For all of us ageing:
"Was it for this I uttered prayers,
And sobbed and cursed and kicked the stairs,
That now, domestic as a plate,
I should retire at half-past eight?"
— GROWN-UP

As a side note, I dearly liked these: Indifference, Time does not bring relief; you all have lied, If I should learn, in some quite casual way, The Dream, I shall forget you presently, my dear, MacDougal Street, Passer Mortuus Est, Travel, Exiled, Grown-up, Recuerdo, Thursday, Ebb, We all talk of taxes, and I call you friend, Alms, and I know I am but summer to your heart. ( )

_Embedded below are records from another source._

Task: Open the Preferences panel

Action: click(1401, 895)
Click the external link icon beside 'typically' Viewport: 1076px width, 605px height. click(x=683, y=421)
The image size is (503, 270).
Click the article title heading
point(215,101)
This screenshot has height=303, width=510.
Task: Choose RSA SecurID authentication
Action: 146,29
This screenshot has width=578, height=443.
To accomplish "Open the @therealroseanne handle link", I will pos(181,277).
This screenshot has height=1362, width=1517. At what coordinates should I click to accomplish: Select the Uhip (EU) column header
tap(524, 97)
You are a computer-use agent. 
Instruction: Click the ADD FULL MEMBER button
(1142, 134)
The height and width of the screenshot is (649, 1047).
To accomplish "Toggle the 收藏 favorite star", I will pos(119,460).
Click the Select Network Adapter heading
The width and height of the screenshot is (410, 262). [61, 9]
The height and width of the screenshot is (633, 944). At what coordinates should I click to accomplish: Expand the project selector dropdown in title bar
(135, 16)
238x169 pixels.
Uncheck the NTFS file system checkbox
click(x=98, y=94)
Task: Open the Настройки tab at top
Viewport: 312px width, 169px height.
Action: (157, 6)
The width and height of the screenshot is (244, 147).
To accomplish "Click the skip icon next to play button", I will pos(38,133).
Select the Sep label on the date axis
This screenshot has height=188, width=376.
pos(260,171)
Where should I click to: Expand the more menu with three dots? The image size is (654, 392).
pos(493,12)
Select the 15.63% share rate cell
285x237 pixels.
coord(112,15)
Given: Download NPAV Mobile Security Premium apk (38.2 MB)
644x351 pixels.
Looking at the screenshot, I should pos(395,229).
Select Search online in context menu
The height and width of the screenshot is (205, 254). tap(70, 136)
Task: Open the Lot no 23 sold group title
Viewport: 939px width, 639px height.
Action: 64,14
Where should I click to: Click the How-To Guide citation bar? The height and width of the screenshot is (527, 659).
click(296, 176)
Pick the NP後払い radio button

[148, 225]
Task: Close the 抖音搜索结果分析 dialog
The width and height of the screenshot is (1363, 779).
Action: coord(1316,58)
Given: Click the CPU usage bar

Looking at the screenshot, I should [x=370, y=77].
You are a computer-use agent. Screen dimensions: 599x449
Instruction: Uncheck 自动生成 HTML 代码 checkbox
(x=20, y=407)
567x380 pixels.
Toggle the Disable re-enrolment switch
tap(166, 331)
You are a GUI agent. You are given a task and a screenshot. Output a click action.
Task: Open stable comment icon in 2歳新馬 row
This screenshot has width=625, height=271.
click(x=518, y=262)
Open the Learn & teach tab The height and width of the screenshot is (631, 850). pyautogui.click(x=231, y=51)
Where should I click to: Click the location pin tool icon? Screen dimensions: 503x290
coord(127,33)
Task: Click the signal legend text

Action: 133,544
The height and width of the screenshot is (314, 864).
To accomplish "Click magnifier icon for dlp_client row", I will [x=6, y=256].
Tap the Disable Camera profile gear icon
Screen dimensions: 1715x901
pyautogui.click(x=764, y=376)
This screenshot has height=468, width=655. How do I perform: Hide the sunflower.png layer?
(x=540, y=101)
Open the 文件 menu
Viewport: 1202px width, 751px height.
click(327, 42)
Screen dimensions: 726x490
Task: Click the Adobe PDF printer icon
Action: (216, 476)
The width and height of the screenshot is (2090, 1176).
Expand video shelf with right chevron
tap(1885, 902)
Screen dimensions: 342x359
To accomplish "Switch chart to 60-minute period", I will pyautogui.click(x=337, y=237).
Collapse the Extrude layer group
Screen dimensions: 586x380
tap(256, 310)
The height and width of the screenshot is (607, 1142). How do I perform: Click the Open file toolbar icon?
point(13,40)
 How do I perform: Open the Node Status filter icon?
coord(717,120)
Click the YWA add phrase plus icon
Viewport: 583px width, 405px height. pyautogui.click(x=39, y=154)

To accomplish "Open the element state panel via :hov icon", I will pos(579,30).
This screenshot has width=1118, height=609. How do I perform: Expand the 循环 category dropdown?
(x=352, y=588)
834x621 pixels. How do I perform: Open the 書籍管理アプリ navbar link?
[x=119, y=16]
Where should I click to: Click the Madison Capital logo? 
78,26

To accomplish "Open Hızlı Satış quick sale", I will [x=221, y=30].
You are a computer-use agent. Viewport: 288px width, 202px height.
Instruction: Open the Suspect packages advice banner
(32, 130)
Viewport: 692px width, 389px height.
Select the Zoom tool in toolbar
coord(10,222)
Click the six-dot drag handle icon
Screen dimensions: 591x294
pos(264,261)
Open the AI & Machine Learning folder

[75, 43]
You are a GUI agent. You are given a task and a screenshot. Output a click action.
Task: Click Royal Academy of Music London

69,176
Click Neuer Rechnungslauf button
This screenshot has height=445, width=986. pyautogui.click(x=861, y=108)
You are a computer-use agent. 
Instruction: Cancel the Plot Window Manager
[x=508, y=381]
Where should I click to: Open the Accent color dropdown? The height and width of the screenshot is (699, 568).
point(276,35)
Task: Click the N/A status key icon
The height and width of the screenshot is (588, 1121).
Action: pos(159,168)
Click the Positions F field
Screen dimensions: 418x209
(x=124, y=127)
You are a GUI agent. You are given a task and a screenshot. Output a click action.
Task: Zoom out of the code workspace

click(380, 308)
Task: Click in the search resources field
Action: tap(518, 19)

  lethalmauve | Jan 25, 2021 |
I love her poetry. It is beautiful and truthful. I find her personal history just as interesting as her work, and loved the intro with background information about her at this point in her life and her overall views and outlook. I would recommend this for someone who is new to her writing. ( )
  ceciliachard | Oct 19, 2016 |
Her poetry is so true and sounds so unaffected..."After all's said and done, the things that are / Of moment. / Few indeed! When I can make / Of ten small words a rope to hang the world! / 'I had you and I have you now no more.'" and "Time does not bring relief; you all lied..." She is still transcendentally pithy. ( )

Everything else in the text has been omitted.